Here is what he has on his biography on his official site:
Throughout his life, Joe has also had a tremendous passion to serve his country as a member of the United States Armed Forces. After serving in the United States Army Reserves from 1972-1975, he also served in the South Carolina Army National Guard. In the summer of 2003, Joe retired as a Colonel, having served as a Staff Judge Advocate assigned to the 218th Mechanized Infantry Brigade. At the time, he was the only active Guard member serving in Congress.
It is true that under Article 88, UCMJ, a person can be prosecuted under the UCMJ for certain types of behavior toward:
[T]he President, the Vice President, Congress, the Secretary of Defense, the Secretary of a military department, the Secretary of Transportation, or the Governor or legislature of any State, Territory, Commonwealth, or possession in which he is on duty or present[.]

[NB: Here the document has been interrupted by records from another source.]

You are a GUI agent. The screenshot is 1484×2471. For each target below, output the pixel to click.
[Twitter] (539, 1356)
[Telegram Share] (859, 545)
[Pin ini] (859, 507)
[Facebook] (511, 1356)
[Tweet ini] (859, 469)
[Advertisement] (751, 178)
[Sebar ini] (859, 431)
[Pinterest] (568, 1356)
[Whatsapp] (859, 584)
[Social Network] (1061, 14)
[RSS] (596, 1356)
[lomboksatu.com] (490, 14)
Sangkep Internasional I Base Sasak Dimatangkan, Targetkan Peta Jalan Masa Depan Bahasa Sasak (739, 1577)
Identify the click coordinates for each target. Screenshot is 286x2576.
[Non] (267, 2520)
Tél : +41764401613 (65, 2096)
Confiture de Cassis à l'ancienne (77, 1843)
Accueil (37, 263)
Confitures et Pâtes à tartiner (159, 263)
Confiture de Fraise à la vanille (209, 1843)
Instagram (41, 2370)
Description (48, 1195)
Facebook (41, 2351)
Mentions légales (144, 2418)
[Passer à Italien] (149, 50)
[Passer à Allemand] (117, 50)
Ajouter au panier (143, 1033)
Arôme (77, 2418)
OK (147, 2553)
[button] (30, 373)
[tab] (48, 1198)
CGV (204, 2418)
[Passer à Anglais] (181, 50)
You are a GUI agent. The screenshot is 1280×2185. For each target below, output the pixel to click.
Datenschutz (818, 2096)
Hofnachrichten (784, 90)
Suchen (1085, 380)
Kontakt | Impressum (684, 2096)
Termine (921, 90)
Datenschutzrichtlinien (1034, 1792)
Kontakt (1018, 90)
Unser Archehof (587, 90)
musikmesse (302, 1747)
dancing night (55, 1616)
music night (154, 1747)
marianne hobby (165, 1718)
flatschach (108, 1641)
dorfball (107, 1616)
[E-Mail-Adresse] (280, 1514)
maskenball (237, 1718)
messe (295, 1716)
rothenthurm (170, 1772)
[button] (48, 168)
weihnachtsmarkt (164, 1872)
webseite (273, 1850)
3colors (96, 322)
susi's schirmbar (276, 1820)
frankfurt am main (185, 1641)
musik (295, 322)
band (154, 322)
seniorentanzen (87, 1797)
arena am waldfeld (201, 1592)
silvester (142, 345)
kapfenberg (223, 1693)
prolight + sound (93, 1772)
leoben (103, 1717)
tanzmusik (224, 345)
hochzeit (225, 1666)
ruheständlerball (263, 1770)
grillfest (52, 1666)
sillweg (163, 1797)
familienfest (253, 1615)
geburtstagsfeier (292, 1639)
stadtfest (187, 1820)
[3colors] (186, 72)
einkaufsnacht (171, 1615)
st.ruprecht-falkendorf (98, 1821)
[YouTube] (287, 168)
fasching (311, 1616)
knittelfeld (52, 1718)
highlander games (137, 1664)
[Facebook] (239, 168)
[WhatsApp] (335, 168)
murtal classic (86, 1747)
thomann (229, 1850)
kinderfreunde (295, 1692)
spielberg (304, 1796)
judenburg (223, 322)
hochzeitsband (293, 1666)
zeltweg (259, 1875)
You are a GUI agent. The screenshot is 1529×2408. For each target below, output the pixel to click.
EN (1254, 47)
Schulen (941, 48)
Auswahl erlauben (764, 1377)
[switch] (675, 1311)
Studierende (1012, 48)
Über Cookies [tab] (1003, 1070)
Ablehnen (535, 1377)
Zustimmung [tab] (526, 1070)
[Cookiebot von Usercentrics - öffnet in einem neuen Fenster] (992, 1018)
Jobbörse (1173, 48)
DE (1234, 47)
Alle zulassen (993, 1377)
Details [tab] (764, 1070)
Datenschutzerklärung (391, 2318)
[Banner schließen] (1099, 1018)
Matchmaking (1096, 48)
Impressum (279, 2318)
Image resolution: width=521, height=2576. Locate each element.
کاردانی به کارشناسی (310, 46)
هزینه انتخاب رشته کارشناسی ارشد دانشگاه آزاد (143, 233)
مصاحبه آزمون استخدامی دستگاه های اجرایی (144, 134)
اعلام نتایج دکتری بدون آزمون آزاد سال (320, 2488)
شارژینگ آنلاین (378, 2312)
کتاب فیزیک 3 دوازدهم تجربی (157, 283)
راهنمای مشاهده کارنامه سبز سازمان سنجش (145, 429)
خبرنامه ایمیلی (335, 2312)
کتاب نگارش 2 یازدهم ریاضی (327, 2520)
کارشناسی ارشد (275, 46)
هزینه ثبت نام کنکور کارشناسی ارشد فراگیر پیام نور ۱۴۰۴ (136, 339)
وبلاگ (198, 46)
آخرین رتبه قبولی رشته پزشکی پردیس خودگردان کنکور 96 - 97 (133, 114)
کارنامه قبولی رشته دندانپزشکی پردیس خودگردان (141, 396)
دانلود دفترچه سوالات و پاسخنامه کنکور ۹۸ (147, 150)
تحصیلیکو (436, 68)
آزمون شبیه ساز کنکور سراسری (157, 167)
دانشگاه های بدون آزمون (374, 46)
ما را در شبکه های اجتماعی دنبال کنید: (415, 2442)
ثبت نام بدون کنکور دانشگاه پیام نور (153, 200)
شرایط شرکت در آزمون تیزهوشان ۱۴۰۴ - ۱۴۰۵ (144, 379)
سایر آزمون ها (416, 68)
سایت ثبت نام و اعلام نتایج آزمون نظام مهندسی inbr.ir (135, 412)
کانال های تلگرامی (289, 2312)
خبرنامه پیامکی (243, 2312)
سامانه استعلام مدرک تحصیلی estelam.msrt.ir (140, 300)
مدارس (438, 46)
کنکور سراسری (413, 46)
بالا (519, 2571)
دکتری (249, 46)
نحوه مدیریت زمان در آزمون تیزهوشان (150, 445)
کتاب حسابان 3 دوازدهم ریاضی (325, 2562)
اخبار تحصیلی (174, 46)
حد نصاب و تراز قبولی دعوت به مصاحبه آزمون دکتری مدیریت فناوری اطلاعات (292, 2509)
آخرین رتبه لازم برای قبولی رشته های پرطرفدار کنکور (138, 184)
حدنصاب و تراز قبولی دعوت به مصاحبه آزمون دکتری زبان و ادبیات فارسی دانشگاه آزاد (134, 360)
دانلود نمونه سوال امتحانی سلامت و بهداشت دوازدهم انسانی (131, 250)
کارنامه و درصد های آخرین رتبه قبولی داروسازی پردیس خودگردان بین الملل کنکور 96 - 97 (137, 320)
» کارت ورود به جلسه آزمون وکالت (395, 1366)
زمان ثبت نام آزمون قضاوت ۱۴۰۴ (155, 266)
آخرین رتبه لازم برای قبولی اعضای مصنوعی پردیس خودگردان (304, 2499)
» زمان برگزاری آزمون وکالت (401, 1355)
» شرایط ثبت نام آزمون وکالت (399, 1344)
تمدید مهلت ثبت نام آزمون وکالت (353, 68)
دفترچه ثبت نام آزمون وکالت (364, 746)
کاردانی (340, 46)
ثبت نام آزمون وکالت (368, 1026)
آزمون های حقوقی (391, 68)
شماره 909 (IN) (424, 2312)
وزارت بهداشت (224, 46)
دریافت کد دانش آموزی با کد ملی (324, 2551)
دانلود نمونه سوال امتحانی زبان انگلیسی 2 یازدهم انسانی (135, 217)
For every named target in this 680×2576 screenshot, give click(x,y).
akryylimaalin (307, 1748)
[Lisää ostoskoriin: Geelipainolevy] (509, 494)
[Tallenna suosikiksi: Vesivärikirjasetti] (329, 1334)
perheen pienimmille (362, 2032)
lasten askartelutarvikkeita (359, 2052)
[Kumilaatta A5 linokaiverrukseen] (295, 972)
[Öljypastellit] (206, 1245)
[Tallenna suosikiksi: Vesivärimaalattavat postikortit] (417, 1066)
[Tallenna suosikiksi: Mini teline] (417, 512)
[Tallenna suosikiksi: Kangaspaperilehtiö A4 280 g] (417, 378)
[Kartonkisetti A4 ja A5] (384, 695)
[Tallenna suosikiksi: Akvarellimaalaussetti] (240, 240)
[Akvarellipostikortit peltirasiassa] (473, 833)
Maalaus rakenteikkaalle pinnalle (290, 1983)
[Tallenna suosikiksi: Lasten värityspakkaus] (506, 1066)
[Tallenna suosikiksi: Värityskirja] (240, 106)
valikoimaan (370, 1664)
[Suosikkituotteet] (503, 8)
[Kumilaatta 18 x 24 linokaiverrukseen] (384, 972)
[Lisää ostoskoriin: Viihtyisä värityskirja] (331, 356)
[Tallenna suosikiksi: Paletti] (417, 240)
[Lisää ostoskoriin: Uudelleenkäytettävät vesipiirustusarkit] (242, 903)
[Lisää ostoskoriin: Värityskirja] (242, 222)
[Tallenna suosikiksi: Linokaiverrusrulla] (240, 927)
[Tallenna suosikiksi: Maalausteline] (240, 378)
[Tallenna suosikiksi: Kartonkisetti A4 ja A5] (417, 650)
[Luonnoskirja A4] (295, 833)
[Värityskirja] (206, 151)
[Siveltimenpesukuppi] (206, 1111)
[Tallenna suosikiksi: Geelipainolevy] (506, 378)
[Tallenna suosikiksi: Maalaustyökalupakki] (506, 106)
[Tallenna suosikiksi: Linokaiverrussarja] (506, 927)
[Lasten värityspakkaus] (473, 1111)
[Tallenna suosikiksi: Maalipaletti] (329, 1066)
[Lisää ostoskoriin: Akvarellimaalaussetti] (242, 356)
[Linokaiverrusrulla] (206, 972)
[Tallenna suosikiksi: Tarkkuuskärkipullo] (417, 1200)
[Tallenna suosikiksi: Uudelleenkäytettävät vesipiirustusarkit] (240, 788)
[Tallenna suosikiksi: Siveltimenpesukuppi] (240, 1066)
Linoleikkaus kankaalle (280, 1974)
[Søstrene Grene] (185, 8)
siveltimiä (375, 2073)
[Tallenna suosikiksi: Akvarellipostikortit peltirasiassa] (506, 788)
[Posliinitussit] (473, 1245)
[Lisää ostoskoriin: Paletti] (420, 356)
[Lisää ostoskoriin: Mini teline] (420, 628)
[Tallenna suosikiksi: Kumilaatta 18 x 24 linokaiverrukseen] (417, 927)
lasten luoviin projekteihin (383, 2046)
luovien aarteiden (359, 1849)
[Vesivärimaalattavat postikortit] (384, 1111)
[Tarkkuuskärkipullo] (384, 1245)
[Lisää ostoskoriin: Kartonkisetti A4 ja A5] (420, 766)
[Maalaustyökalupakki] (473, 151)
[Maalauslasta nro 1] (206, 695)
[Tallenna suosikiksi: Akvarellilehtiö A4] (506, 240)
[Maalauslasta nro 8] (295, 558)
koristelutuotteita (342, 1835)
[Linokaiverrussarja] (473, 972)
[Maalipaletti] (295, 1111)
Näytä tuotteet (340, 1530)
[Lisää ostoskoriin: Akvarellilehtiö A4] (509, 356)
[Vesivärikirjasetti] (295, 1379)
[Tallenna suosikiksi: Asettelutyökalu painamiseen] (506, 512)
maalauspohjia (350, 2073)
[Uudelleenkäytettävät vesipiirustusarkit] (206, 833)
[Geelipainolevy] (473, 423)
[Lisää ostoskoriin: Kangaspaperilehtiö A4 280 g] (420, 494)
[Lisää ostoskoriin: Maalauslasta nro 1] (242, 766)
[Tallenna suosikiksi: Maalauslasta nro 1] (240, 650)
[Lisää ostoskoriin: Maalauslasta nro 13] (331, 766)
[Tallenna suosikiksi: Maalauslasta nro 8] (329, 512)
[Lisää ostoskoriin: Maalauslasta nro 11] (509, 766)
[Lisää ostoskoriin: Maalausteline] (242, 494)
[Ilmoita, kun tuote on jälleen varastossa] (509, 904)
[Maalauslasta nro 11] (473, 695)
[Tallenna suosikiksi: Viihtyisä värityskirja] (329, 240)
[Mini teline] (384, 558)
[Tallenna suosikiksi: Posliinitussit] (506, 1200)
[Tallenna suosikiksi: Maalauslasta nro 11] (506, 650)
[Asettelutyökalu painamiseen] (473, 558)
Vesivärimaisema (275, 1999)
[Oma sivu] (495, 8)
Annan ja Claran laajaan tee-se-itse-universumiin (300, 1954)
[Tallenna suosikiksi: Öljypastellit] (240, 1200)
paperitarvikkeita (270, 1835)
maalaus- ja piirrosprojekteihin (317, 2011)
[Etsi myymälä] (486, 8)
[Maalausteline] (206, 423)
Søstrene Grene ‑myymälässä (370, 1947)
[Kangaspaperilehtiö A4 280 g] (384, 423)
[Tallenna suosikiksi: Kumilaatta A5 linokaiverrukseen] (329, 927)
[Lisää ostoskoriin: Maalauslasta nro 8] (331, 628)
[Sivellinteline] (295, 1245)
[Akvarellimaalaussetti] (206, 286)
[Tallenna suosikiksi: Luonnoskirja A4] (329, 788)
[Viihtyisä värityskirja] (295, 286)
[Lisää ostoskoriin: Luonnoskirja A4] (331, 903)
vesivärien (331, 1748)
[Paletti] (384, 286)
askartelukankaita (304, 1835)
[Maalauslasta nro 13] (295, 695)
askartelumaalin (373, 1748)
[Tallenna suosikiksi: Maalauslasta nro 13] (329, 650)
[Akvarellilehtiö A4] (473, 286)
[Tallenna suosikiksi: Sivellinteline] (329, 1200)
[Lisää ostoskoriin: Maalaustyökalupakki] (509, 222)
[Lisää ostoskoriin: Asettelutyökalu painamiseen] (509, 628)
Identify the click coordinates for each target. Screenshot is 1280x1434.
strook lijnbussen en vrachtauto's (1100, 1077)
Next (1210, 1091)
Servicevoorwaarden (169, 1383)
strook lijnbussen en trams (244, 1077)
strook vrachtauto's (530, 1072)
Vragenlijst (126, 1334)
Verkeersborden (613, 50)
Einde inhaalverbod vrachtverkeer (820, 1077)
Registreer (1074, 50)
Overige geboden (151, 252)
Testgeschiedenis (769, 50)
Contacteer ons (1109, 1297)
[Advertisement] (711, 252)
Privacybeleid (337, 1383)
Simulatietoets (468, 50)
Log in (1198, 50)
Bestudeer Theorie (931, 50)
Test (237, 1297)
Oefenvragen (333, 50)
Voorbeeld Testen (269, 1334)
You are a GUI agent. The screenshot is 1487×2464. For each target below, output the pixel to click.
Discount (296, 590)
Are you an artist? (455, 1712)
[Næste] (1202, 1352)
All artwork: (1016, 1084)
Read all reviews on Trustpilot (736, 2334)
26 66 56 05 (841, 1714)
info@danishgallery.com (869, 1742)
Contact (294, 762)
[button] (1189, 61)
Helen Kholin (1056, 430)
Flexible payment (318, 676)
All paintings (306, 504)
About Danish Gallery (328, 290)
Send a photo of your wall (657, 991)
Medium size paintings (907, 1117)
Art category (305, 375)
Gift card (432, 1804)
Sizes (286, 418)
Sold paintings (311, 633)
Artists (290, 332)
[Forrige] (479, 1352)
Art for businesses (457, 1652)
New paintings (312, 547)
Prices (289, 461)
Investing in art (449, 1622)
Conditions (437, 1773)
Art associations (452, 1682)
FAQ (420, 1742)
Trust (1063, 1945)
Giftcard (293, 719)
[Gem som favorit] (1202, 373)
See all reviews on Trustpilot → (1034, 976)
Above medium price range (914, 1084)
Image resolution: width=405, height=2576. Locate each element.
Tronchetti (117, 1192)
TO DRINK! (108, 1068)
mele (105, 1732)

I do not see an exception for protected speech such as that by a public official in certain circumstances: e.g. while acting in an official capacity as a Representative in a matter related to his representative duties. While we might, or might not, agree with his behavior, I think this would be his defense if the case ever went to a trial.
However, the National Guard would need to get jurisdiction over him. For a retired active duty officer there could be a recall. Remember this issue came up when various retired senior officers were critical of President Bush. Whether a recall would be appropriate would be a matter of discretion. Reserve and Guard retirees may be different in terms of the ability to recall them to duty for the purpose of court-martial or administrative action. Congressman Wilson’s situation is a little different in terms of jurisdiction and ability to take adverse administrative actions where the person has not yet retired or separated from the Guard or Reserve. Remember this was an issue with Governor Sanford and his AF Reserve status, about which I noted here.
So, here’s the legal question: Can a retired Guard person be recalled to “duty” to obtain jurisdiction for the purpose of court-martial or adverse administrative action? That’s a different question than whether or not it would be a good idea.